“Across the State, reports of waterlogged roads, flooded neighbourhoods, fallen trees, and damaged infrastructure have emerged within days of sustained rainfall. Traffic movement has been affected, power supply disrupted, and citizens left struggling with conditions that should have been anticipated and addressed well before the arrival of the monsoon.
The most glaring question is: where is the State Disaster Management Authority?
The very purpose of disaster management is not merely to react after a crisis unfolds but to anticipate risks, minimise damage, and ensure rapid response. Disaster management is about preparedness, coordination, and visible action. Yet, in the midst of widespread disruption, the SDMA appears absent from public view and public action.”
Every year, the arrival of the monsoon in Goa is treated as if it were an unforeseen calamity. Every year, citizens are assured that lessons have been learned, preparations have been completed, and agencies are fully equipped to deal with the challenges of the rainy season. Yet, with the first spell of heavy rains, the familiar scenes return: uprooted trees, snapped power lines, flooded roads, overflowing drains, stranded commuters, and disrupted daily life.
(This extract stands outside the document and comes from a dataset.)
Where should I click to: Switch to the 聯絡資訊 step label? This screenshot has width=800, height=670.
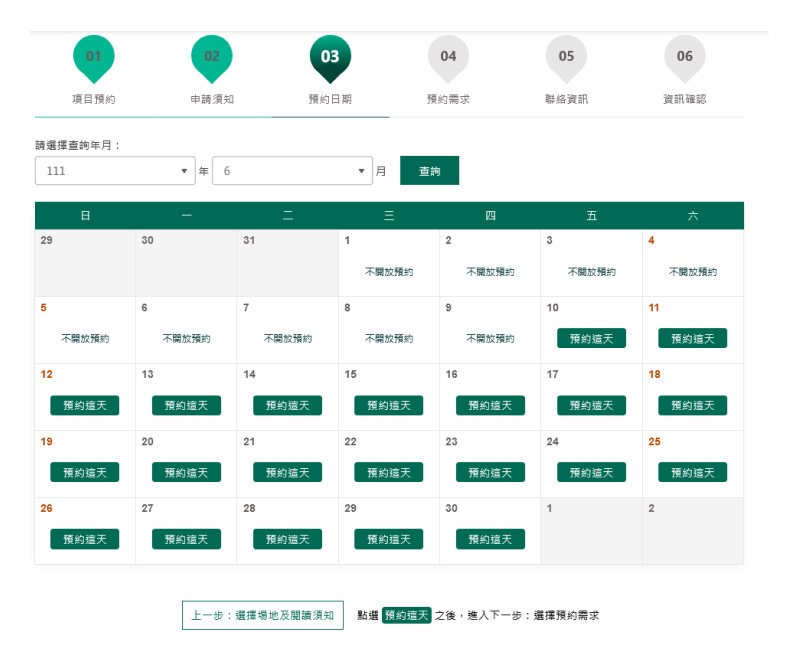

This year is no different.
What makes the present situation even more troubling is that the State had ample warning and sufficient time to prepare. The delayed onset of the monsoon provided government departments, district administrations, municipal bodies, and the State Disaster Management Authority (SDMA) with an extended window to complete pre-monsoon works, clear drains, identify vulnerable locations, trim dangerous trees, strengthen emergency response systems, and coordinate rescue mechanisms.
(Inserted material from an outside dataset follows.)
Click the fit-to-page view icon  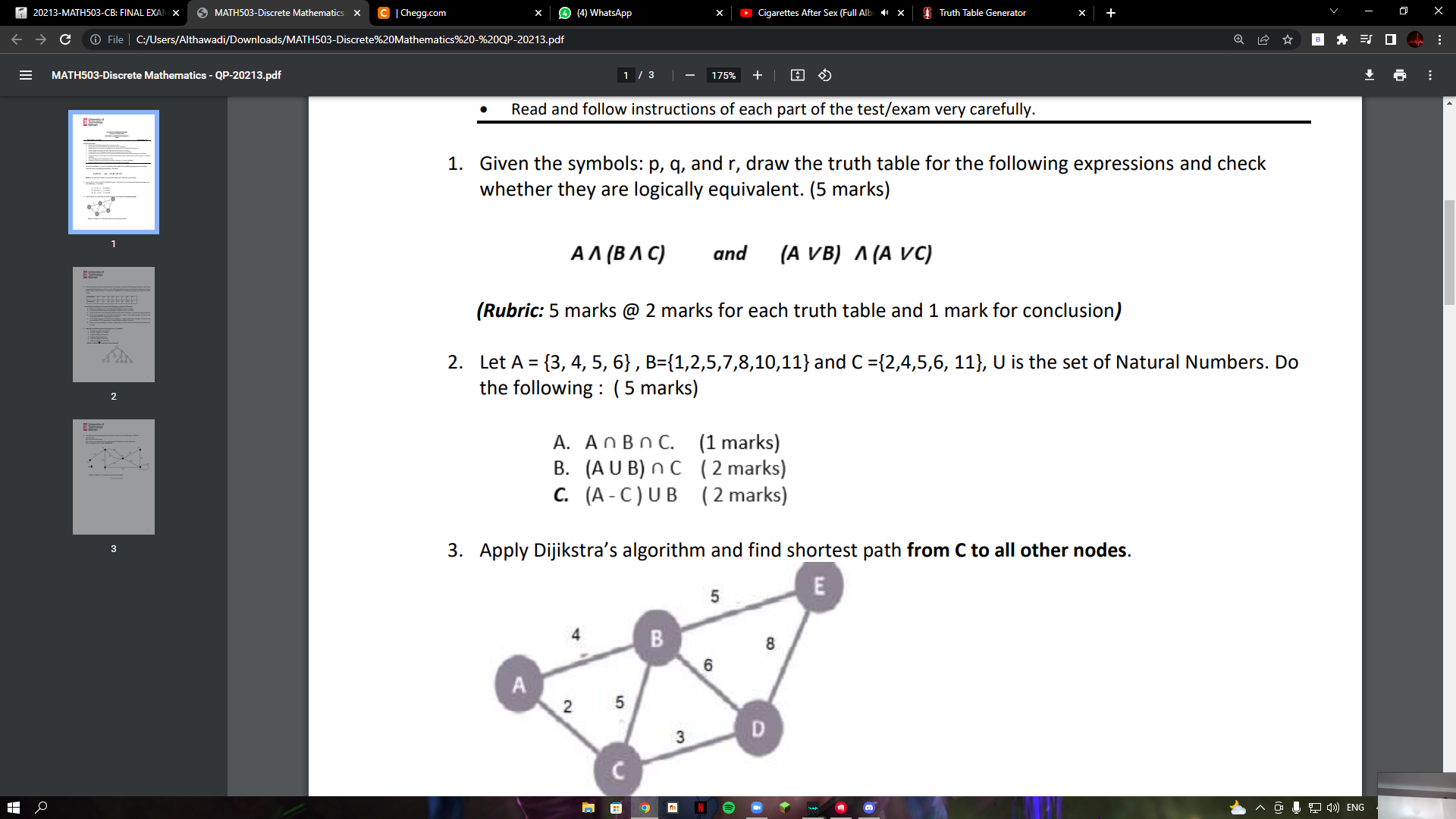[797, 75]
Instead, Goa appears to have been caught unprepared once again.
Across the State, reports of waterlogged roads, flooded neighbourhoods, fallen trees, and damaged infrastructure have emerged within days of sustained rainfall. Traffic movement has been affected, power supply disrupted, and citizens left struggling with conditions that should have been anticipated and addressed well before the arrival of the monsoon.
The most glaring question is: where is the State Disaster Management Authority?
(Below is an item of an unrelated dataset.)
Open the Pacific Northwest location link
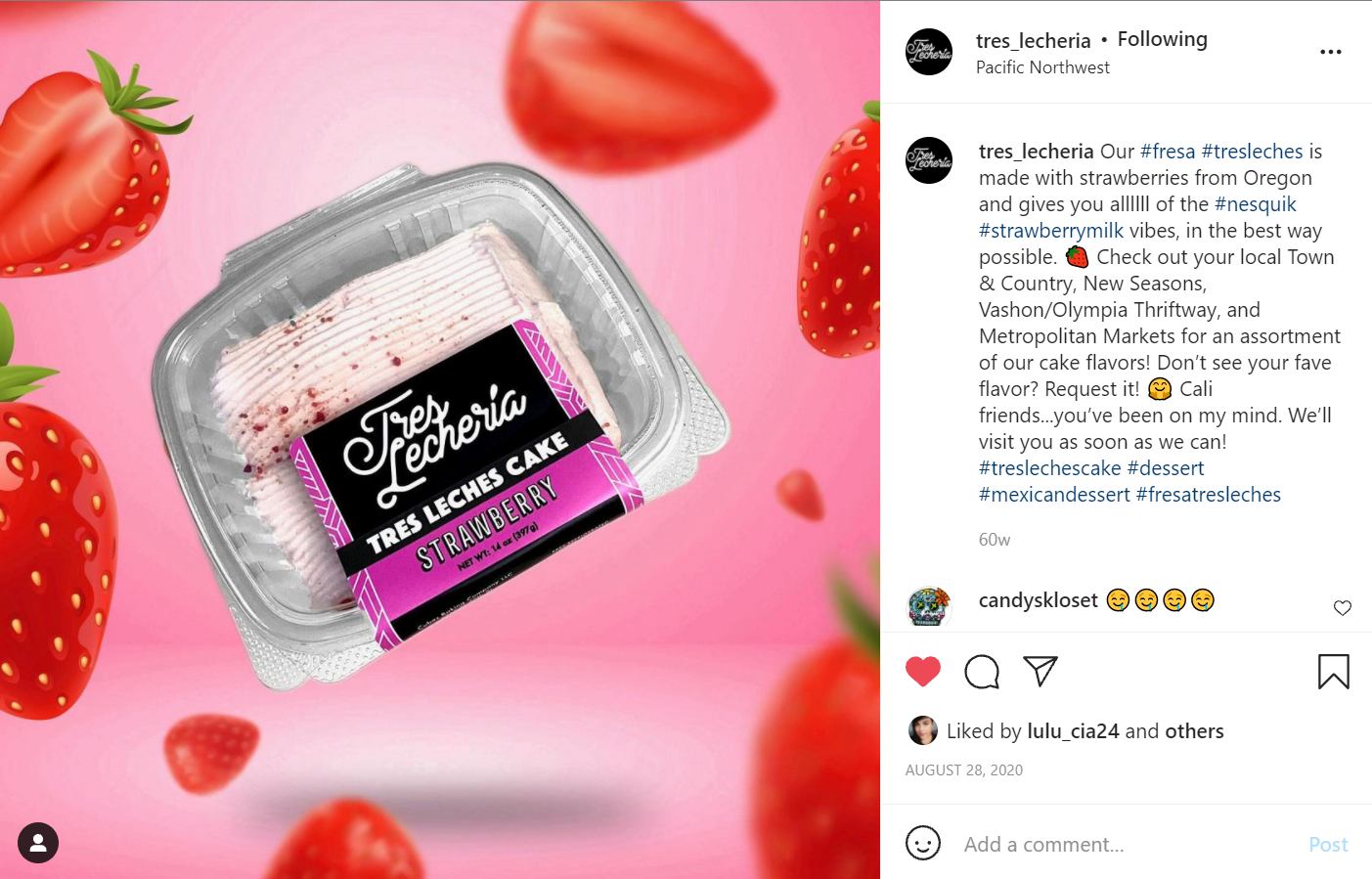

The very purpose of disaster management is not merely to react after a crisis unfolds but to anticipate risks, minimise damage, and ensure rapid response. Disaster management is about preparedness, coordination, and visible action. Yet, in the midst of widespread disruption, the SDMA appears absent from public view and public action.
For months, Chief Minister Dr Pramod Sawant, district collectors, and senior officials have been holding review meetings, conducting inspections, and issuing assurances about monsoon preparedness. Press releases highlighted plans, strategies, and coordination efforts. Citizens were repeatedly told that all necessary precautions were being taken.
However, the situation on the ground paints a very different picture.
Meetings do not clear drains. Presentations do not prevent flooding. Reviews do not stop trees from collapsing onto roads and power lines. What matters is execution, and execution appears to have failed.
The recurrence of the same problems year after year suggests that the issue is not a lack of knowledge but a lack of accountability. Authorities know which areas flood regularly. They know which roads become dangerous during heavy rainfall. They know which drains remain clogged and which trees pose risks. None of these are surprises. They are recurring challenges that demand sustained attention and preventive action.
The public has every right to ask why, despite months of preparation, basic infrastructure continues to collapse under predictable weather conditions.
Equally concerning is the apparent disconnect between government claims and ground realities. If preparedness measures were genuinely completed, why are so many areas experiencing the same difficulties that have plagued Goa for years? If disaster response teams were on alert, why do citizens feel abandoned when roads are submerged and essential services disrupted?
The credibility of institutions is measured not by the number of meetings held but by their effectiveness when tested. The current situation raises uncomfortable questions about the functioning of the disaster management apparatus and the seriousness with which preparedness exercises are undertaken.
The monsoon is not an unexpected disaster. It is an annual event that arrives with remarkable predictability. A State that depends heavily on tourism, commerce, and public mobility cannot afford to stumble into crisis every rainy season.
The government must move beyond ceremonial reviews and post-event assessments. There must be a transparent audit of pre-monsoon preparations, clear accountability for lapses, and a comprehensive evaluation of the State’s disaster management systems.
Goans deserve more than assurances. They deserve functioning infrastructure, responsive agencies, and a disaster management authority that is visible, effective, and prepared when it matters most.
Until that happens, every flooded road, every uprooted tree, and every disrupted household will stand as evidence of a system that continues to fail despite having every opportunity to succeed.